When trying to manipulate data, assign a list to the first item in a higher list, the second item will be information about that list

advertisements

Ok, I'm trying to transmit a list of values, alongside information regarding that list of values. I am trying to do that while manipulating the data. Let me show you what's going on:

worddictlist2 = []
for innertweet in namelist:
        worddictlist = []
        for tweet in innertweet[0]:
                worddict = {word: tweet.count(word) for word in wordlist}
                worddictlist.append(worddict)
                worddictlist2.append(worddictlist)

namelist is a variable with the following information:

[[['blah blah blah string blah blah blah blah blah blah', 'another string, blah blah blah, string string', 'string string string'], category], ['string string another string, blah', 'more words, more words, etc', 'yet again, here we go'], category2]

I am counting the number of times that a particular word occurs in each phrase. However I still want to keep the category assignment in some way.

I've been trying to append different lists throughout the various loops, I've tried different list comprehensions, and I'm just not seeing the result I want, which will be as follows:

[[{word1: 0, word2: 7, word3: 12, word4: 6}, category], {word1: 3, word2: 9, word3: 1, word4: 2}, category2]]

How can I get this output? Am I doing this inefficiently?
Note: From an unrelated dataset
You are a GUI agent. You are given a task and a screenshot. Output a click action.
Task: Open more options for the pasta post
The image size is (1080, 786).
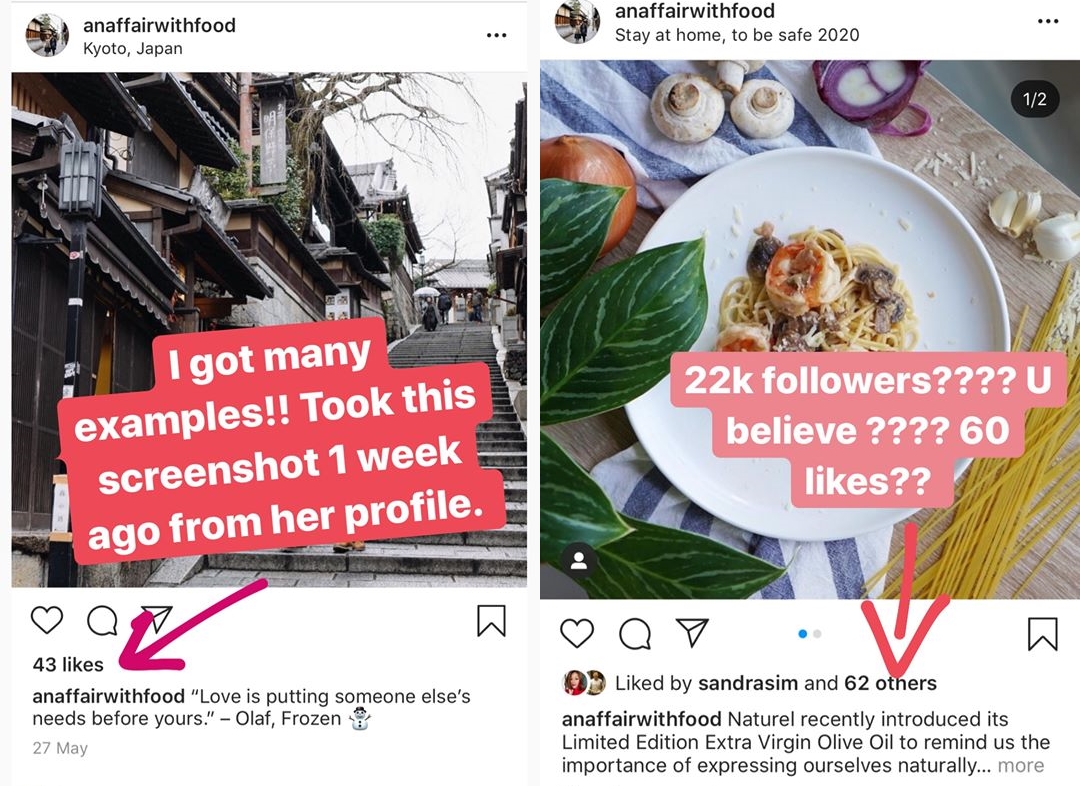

The way I am torturing this data makes me feel like I am doing this process inefficiently.


Given data:

category = "C"
category2 = "C2"

namelist = [
  [['blah blah blah string blah blah blah blah blah blah', 'another string, blah blah blah, string string', 'string string string'],
   category
  ],
  [['string string another string, blah', 'more words, more words, etc', 'yet again, here we go'],
   category2
  ]
]

wordlist = "blah string words".split()

Then this should work as described:

from collections import defaultdict

worddictlist2 = []
for innertweet in namelist:
    worddict = defaultdict(lambda: 0)
    category = innertweet[1]
    for tweet in innertweet[0]:
        for word in wordlist:
            worddict[word] += tweet.count(word)

    # optional - transform defaultdict into standard dict to make it printable
    worddictClean = {}
    worddictClean.update(worddict)

    worddictlist2.append([worddictClean, category])

print worddictlist2

And it outputs:

[[{'blah': 12, 'string': 7, 'words': 0}, 'C'], [{'blah': 1, 'string': 3, 'words': 2}, 'C2']]